If any node is not responding or the cluster isn’t healthy – stop! Fix those problems before attempting to upgrade.

etcd2 Shutdown and Data Migration

Once the cluster’s health has been verified, the first etcd node can be stopped and the existing etcd2 data migrated to the new etcd3 data store.

  1. Stop the existing etcd2 unit using the command systemctl stop etcd2 .
  2. Disable etcd2 from starting on boot using the command systemctl disable etcd2 .
  3. Take a backup of etcd2 using the command etcdctl backup –data-dir /var/lib/etcd2 –backup-dir /tmp/etcd2-backup . Copy the resulting backup from the server to a safe location.
  4. etcd v3 stores its data in /var/lib/etcd, however we need to copy our existing etcd2 data in to that folder. Remove the existing data in the folder using the command rm -rf /var/lib/etcd/*.
  5. Copy the etcd2 data into the freshly-emptied etcd3 data folder using the command cp -a /var/lib/etcd2/* /var/lib/etcd .
  6. Shut down the etcd node.

Migrating from Cloud Config to Ignition

etcd2 clusters were normally configured using Cloud Config, a simple human-readable format that could be passed to a CoreOS instance to configure it. However, Cloud Config has a few drawbacks (for example, because it runs reasonably late in the system boot process it can’t configure low level items such as network configurations on the first boot). As a quick primer on Ignition, it is a JSON-formatted configuration that is read and processed extremely early in the boot process – specifically in initramfs before the main system boots. Unlike Cloud Config, it is only ever run on the host’s very first boot – on subsequent boots it won’t be run. As it runs before the main system boots and runs only once it can be used to perform operations that simply aren’t possible in Cloud Config – such as re-partitioning the underlying disk.

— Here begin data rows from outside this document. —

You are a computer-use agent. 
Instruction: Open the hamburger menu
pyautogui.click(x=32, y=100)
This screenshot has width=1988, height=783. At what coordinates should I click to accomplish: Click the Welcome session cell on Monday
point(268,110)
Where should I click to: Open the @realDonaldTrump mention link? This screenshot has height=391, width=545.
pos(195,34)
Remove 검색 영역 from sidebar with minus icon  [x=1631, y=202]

Although Ignition configurations can be written manually, CoreOS instead recommends writing configurations in the Container Linux Config format and then using the Container Linux Config Transpiler to convert them to Ignition. The Container Linux Config format is a YAML formatted file, similar to (but not identical to!) the Cloud Config format.

For anyone used to writing Cloud Config configurations, using Ignition instead may seem like an extra hassle. However, etcd3 on CoreOS Container Linux can only be configured using Ignition – there is no support for Cloud Config.

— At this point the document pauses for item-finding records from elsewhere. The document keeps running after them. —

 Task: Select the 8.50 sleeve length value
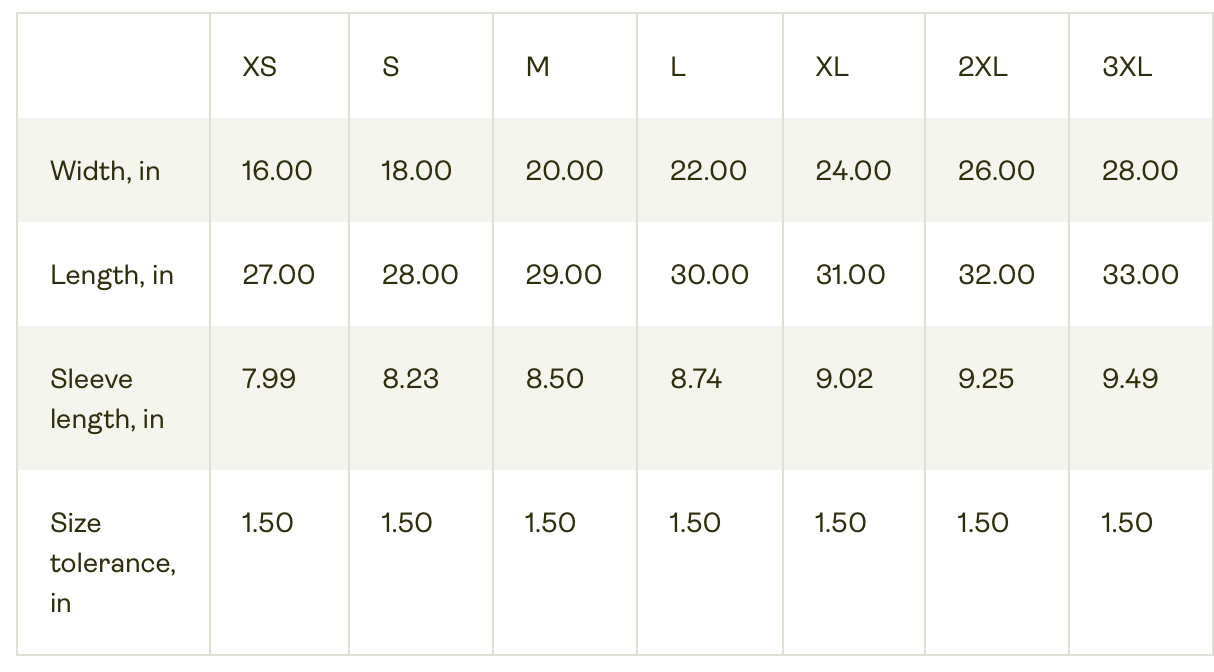click(554, 379)
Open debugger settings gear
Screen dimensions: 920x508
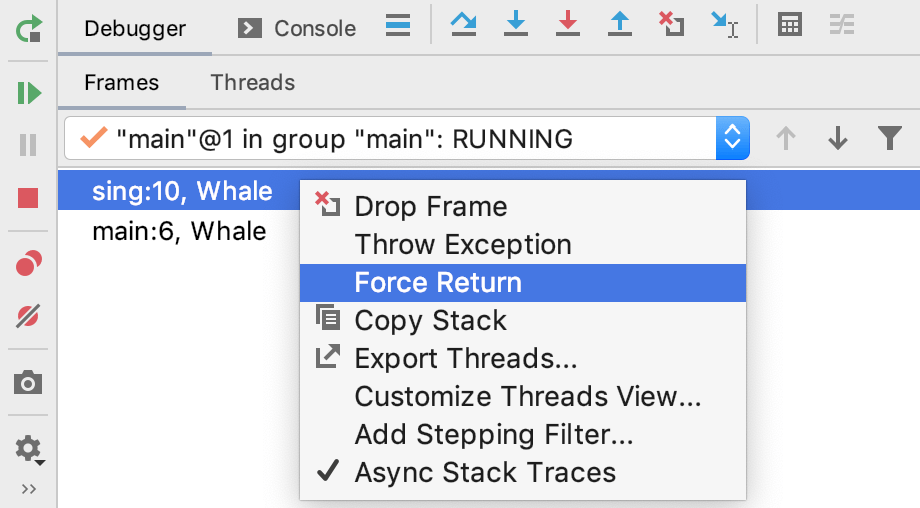point(29,449)
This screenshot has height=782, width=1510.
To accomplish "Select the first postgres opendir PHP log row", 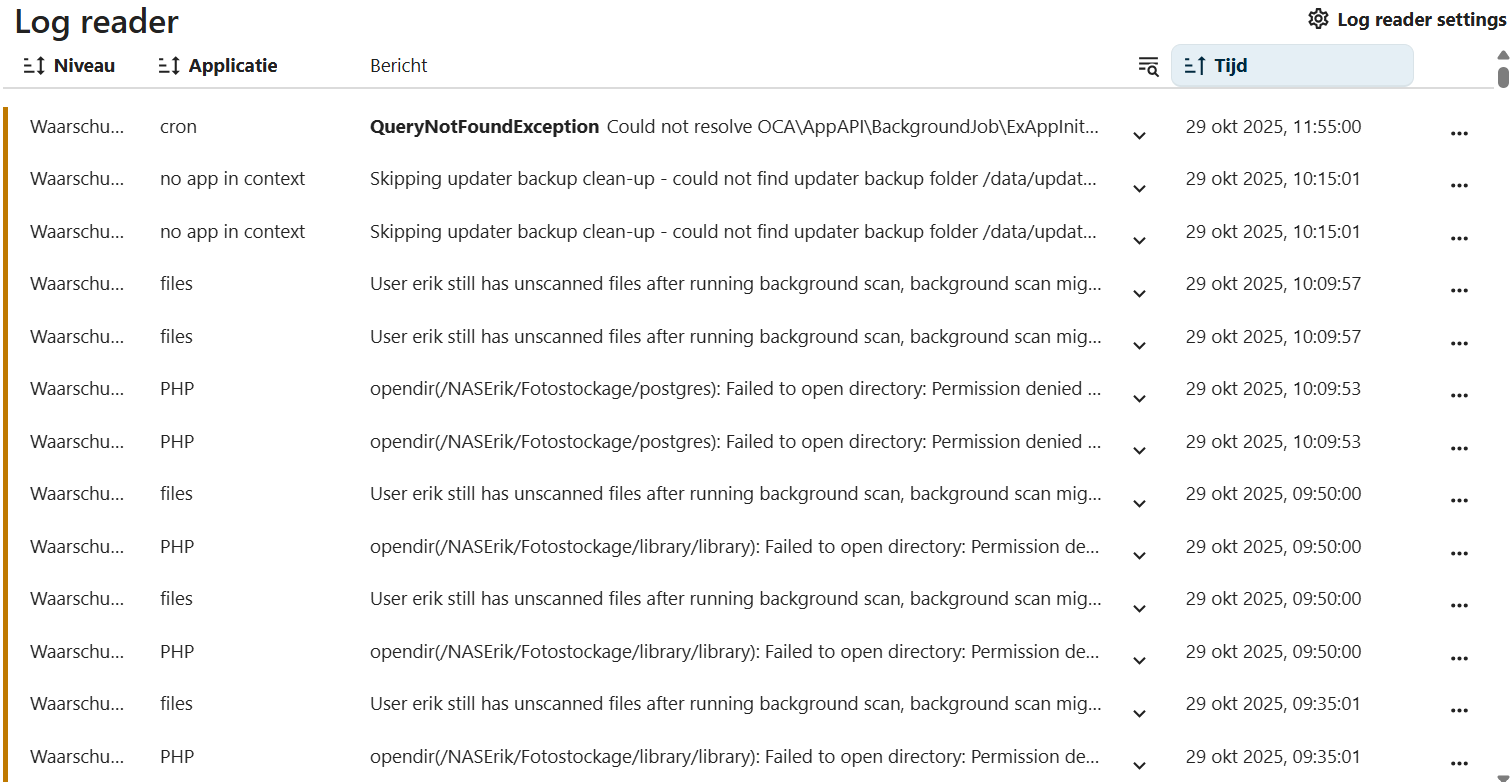I will (x=734, y=389).
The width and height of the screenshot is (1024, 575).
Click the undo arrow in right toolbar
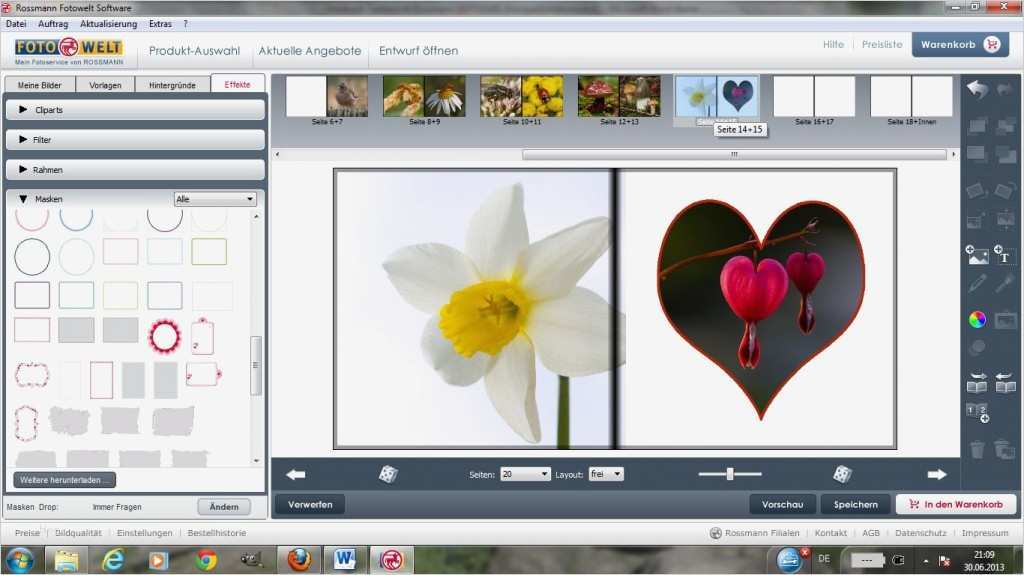977,90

With that primer out of the way, the next step is to write the Container Linux Config/Ignition configuration for the etcd node. Assuming that this node only runs etcd, it can be simplified to something similar to the following;

    - name: core
        - "ssh-rsa AAAAB3NzaC1yc2EAAAABJQAAAgB6nllpba2jCHIR3Ud4LlZA/ms43mJlIr8UuJ2tt/mAHUR0Yv4OnKg8HBP8+X3ji500EspiRfmNp/YSPpJki67KAub73b96TTzMMaC5BbYPAocuJwdZvetgKxa0RkBvEZEfIwuJsKBs1jpydrb1HM8L7In1ABXhmq+bY3J3tq/brvPY3xdbtNIxrAguIyYIY5I6nvLKTmMWd6mf7XPXcxP02Fpqt1yGbFZbgPzMYp9T568NXLw17yaZN+p8Id5EfSI1ecBp/BL5+Yc2YvyXSg8HftYVa/xCKEEWN0YlOMzzo80BVB6GHAWFnoMstXCXsvOiHJhBPhwAMWWLrSaDo8eGWfTnfuHVq/TH6ZRayF/Q5DqilhymRJl0wUm0sMvioRd1fCwBsFfOBUs3vEIxwDPldrI+b7l+fAZnAxnzUc0NG9aLj7/llWPLLoEYNfSw8e8WX7SudG7fiJjRz1ewuri6KMWOPGqyGDQ359m4UyCBieQjbVPXqldi3C3Paz5EtehQLolb5y90Npc3k0cCLvFXBU+D5BXl2Dnp6C0oQFpRbTHKPg+KDxxrC42mv1ej7tAvkq0j0vcFsYACE5rVOGDsUtY9Bqxx+6hT2dyhC8G8OdclB17AaIFHvNEGSGw9EW98pWjyctXV/yx+M5poidCGWNwFmp3uCDE44Hm21ZnBiw== kj"
  name: etcd1
  listen_client_urls: ""
  listen_peer_urls: ""
  advertise_client_urls: ""
  initial_advertise_peer_urls: ""
  initial_cluster:             etcd1=,etcd2=,etcd3=
  reboot_strategy: "etcd-lock"

This configuration adds a SSH key to the core user (so you can access the console if you need to troubleshoot something), configures etcd’s listening and advertisement addresses and uses locksmith to handle automatic reboots without compromising the cluster’s availability. (Note: this configuration configures etcd to use HTTP for communication instead of HTTPS.  For new deployments, HTTPS is suggested. For existing HTTP deployments, it is suggested to upgrade to etcd3 and then convert to using HTTPS).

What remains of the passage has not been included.